By The Lakota Group | April 1, 2013
The grassroots Main Street Four-Point Approach, developed by the National Trust for Historic Preservation, has helped revitalize traditional commercial districts in small towns, suburbs, and urban neighborhoods across the country over the last three decades. Lakota vice president, Nick Kalogeresis, who spent 10 years working for the National Trust Main Street Center as a program officer, will lead a workshop at the APA National Conference in Chicago that explores how to adapt this proven method to any downtown master plan.
During the workshop, the following case studies Nick will illustrate methods in which the Main Street Approach was integrated within specific settings–small towns, urban commercial corridors and the downtowns of suburbs and larger communities.
MacArthur Boulevard Corridor Master Plan, Springfield, Illinois: MacArthur Boulevard is a two mile long commercial linking the southern neighborhoods of Springfield to Interstate 72. The final Master Plan included strategies for grass-roots involvement in Plan implementation, the creation of a new Main Street type organization to serve as an implementation partner along with the City of Springfield, and a business development strategy that focuses on strengthening existing business clusters rather than new development.
South Main Street Corridor Revitalization Strategy, Rockford, Illinois (2011): South Main Street links Downtown Rockford to the Rockford International Airport. The corridor contains a traditional urban neighborhood commercial neighborhood serving adjacent African-American and Hispanic neighborhoods.
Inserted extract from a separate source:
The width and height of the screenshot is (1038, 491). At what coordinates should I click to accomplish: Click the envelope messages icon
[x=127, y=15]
The Revitalization Strategy focuses on rehabilitating existing historic commercial buildings, the branding and marketing of the district, pro-formas for adapting a historic industrial complex to new uses, and establishing a new revitalization organization that can engage a diverse neighborhood in the revitalization process.
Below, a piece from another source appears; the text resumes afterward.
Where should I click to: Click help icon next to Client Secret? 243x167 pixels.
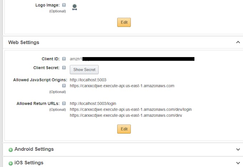64,68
Downtown Momence Master Plan, Momence, Illinois (2011): a small rural town located 55 miles south of Chicago’s Loop with a historic downtown listed in the National Register of Historic Places. This Master Plan incorporated Main Street “community-initiated development” strategies whereby the local Main Street Program and the municipality could partner together on adapting empty commercial buildings to new uses and crowdsourcing initiatives to re-start a closed movie theater.
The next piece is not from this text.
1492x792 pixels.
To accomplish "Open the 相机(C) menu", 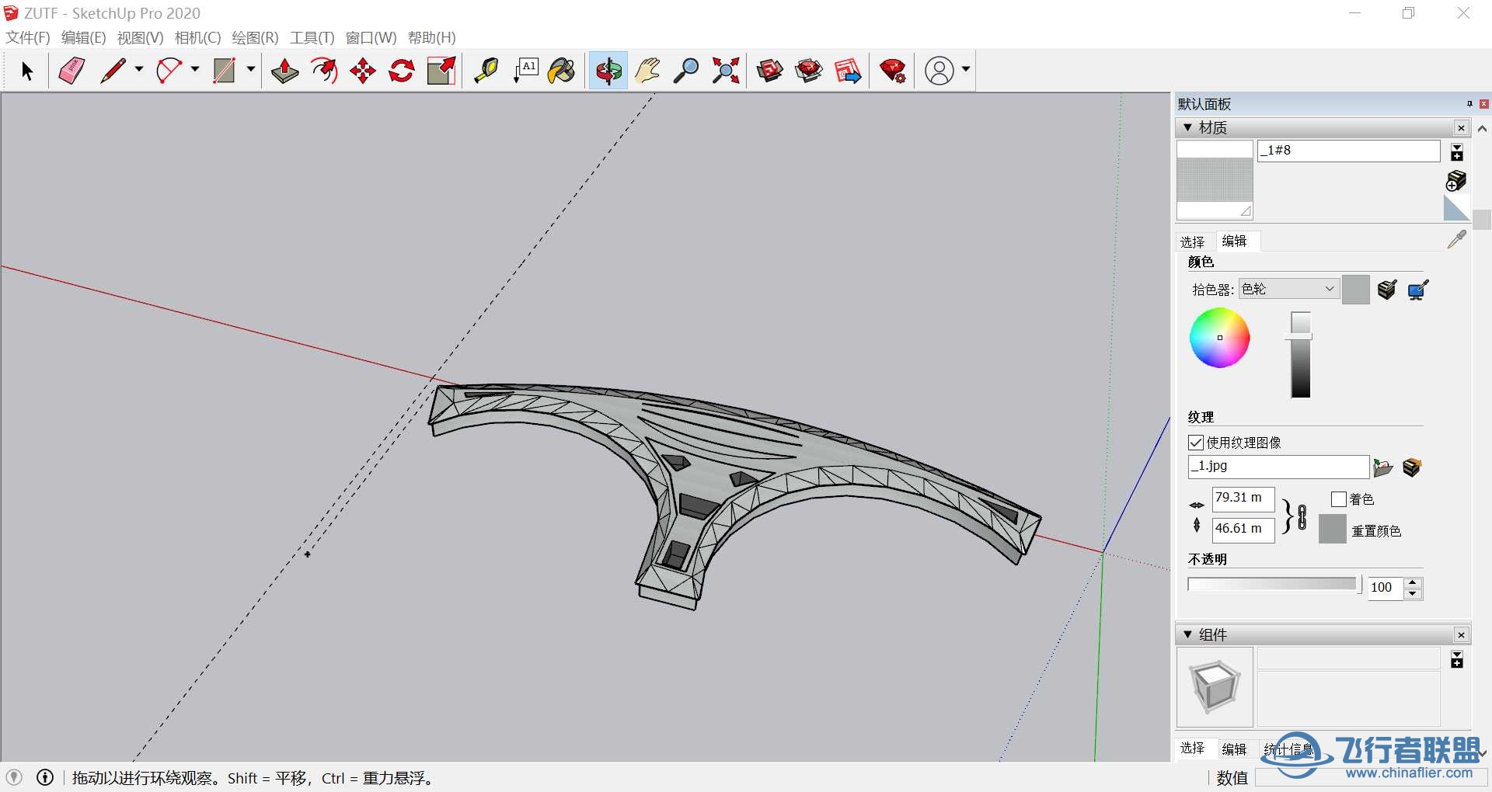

Brandywine Village Revitalization Study, Brandywine, Maryland (2010): a historic rural hamlet located on the outskirts of the Washington DC metropolitan area. The Revitalization Study focused on fundamental Main Street revitalization strategies including basic design improvements to historic buildings and the public realm, as well as maintaining the Village’s overall sense of place amidst continued suburban growth.
Downtown Strategic Development Plan, Kenosha, Wisconsin (2012): a former manufacturing city where its downtown commercial district, containing several significant historic buildings, has experienced a long economic decline and a high vacancy rate. Master Plan implementation strategies included adaptive use recommendations for key historic buildings, crowdsourcing strategies for reopening two long vacant theaters and enhancing the capacity of the existing downtown business improvement district to take on specific master plan implementation activities.
Enos Park Neighborhood Master Plan, Springfield, Illinois (2010): an inner-city historic neighborhood that has also experienced disinvestment but is using Main Street revitalization principles to encourage neighborhood home rehabilitation and new infill development.